**DIRECTIONS**: From the entries below, gather each line containing the word "Kimberly".

**THE DATA**:
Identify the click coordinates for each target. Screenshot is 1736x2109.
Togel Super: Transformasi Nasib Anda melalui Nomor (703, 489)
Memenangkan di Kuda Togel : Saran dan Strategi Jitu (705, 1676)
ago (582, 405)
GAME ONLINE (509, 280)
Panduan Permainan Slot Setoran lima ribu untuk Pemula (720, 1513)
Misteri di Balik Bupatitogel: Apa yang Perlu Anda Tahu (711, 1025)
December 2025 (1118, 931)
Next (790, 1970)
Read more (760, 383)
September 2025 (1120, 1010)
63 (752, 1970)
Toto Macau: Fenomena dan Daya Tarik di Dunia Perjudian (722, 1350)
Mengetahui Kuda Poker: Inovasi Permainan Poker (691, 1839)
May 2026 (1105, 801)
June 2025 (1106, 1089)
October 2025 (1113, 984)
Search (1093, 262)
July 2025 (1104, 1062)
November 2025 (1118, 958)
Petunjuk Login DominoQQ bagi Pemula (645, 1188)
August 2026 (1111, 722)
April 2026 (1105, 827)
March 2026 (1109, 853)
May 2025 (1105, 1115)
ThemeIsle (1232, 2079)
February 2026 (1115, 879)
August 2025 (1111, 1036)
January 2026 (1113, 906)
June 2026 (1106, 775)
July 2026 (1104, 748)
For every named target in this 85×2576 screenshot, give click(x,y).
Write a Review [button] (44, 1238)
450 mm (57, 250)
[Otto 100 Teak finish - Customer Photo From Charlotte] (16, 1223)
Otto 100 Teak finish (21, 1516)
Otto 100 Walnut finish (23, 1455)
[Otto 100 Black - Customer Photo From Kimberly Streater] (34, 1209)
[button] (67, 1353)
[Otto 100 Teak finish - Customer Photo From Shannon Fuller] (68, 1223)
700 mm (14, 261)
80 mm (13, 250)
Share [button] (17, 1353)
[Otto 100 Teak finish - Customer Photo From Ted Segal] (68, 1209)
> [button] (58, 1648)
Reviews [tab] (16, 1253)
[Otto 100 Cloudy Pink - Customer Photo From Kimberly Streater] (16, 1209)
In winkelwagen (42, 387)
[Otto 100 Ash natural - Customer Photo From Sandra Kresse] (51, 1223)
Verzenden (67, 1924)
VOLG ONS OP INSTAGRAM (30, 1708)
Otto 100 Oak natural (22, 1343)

**RESULT FOR THIS EXERCISE**:
[Otto 100 Black - Customer Photo From Kimberly Streater] (34, 1209)
[Otto 100 Cloudy Pink - Customer Photo From Kimberly Streater] (16, 1209)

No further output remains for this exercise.